When he and his colleagues used cfMeDIP-seq on blood serum samples from their kidney cancer cohort, they saw "near-perfect" classification of patients across all stages, Freedman and his coauthors wrote in the study this week.
They calculated an area under the receiver operating curve of 0.99 for methylation-based discrimination of kidney cancers versus normal controls and 0.98 for distinguishing renal cancers from urothelial bladder cancer cases.
In urine, performance was a bit lower, with an AUC of 0.858 for distinguishing kidney cancer cases from controls, but the group argued that because the data were generated using a protocol that had been optimized from plasma, they should be able to up that performance via technical and computational optimization. This could include "size selection of cfDNA to enrich for tumor-derived DNA and utilizing tumor methylation data to inform cfDNA methylation analysis." The team has applied for a patent specific to the urine-based application.
According to Freedman, studies to better optimize urine performance are underway, as well as work to make sure that the approach won't be confounded by other disease states. "For this [paper], we had people without kidney disease that we know had no evidence of kidney cancer in a very, very stringent way. But we also want to look at inflammatory kidney diseases, and we want to make sure that this test is as specific as possible," he said.

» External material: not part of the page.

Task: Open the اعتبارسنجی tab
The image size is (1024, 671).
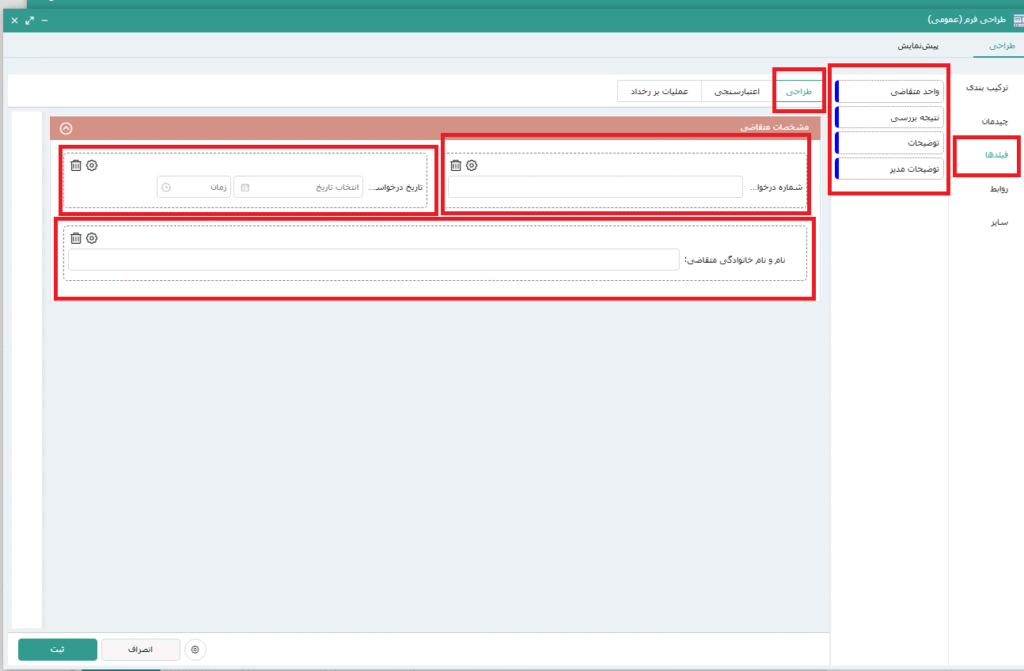Action: click(739, 92)
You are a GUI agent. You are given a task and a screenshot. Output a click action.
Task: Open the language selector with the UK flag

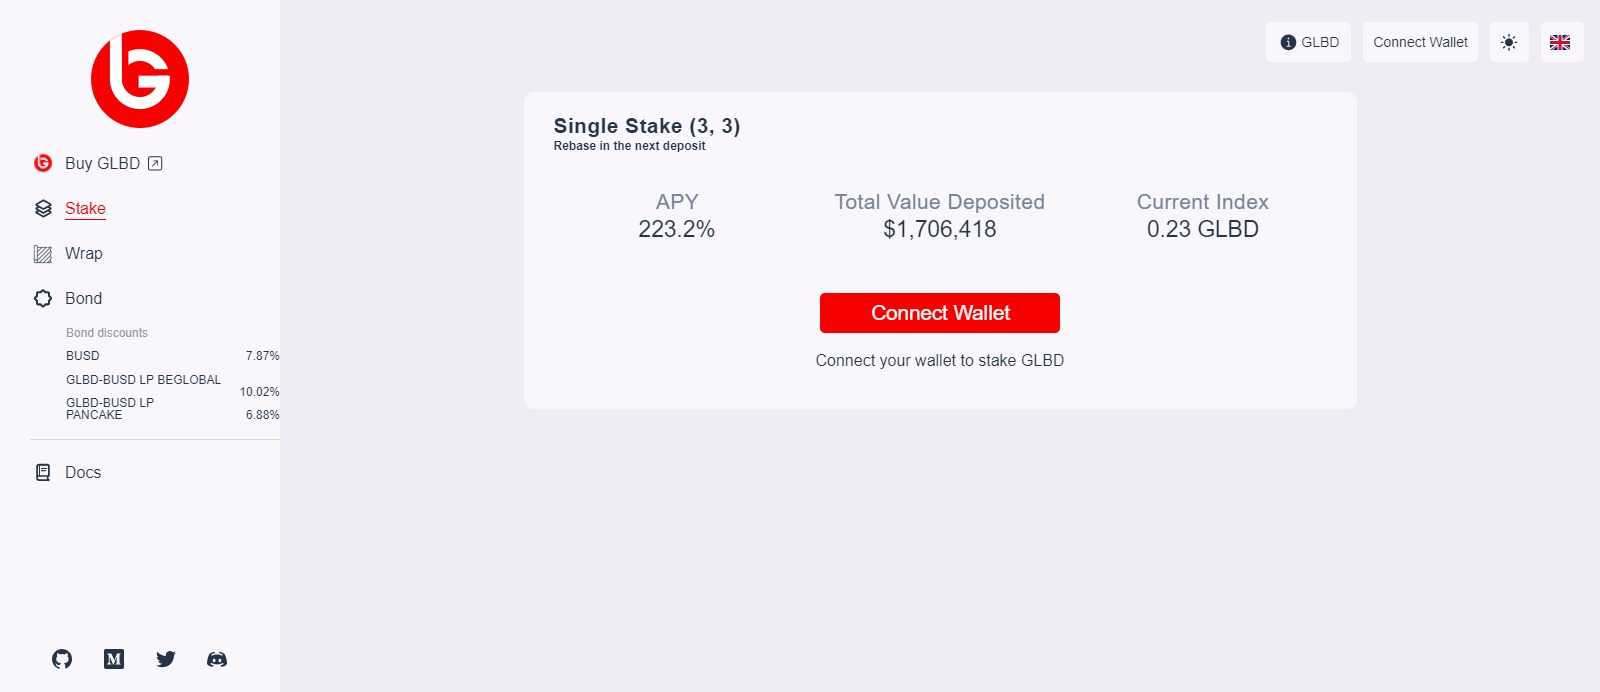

"We're also working on doing things in a prospective manner … where blood and plasma were obtained prior to the clinical diagnosis, Freedman added. "We're working on really all of those fronts now — now that we know that that test works and that it works well."
During the AACR meeting, De Carvalho said that he and his team have also applied cfMeDIP-seq to longitudinal cancer monitoring and minimal residual disease detection in early-stage patients. The team hasn't yet published this work, but they have seen success in both minimal residual disease detection and disease recurrence surveillance in a study of localized head and neck cancer patients, he said during his presentation.
Using both their methylation method, and mutation profiling via CAPP-seq, the group found that while mutation-based sensitivity for MRD dropped off at low ctDNA fractions, cfMeDIP-seq was able to maintain a signal.
By developing a cutoff point for methylation-based MRD, the group could discriminate patients with better and worse overall survival.
Importantly, De Carvalho said, cfMeDIP-seq offers a tumor-naive option for MRD assessment, unlike many of the approaches already being commercialized in the space, which require up-front tumor tissue sequencing to define a patient-specific panel of mutations that is then tracked in blood.
Beyond this, the group has also begun to explore their epigenetic approach for discriminating localized versus advanced disease and predicting survival in prostate cancer.
De Carvalho said the team also is working with a Canada-wide consortium called CHARM — Circulating tumor DNA in Hereditary and High-risk Malignancies, in which it is testing samples from individuals with known inherited cancer risk genes, comparing cfMeDIP-seq with mutation-based cancer detection to see if developing tumors can be detected (and treated) early in this population.
So far, the consortium has banked 810 samples from 641 patients, he said.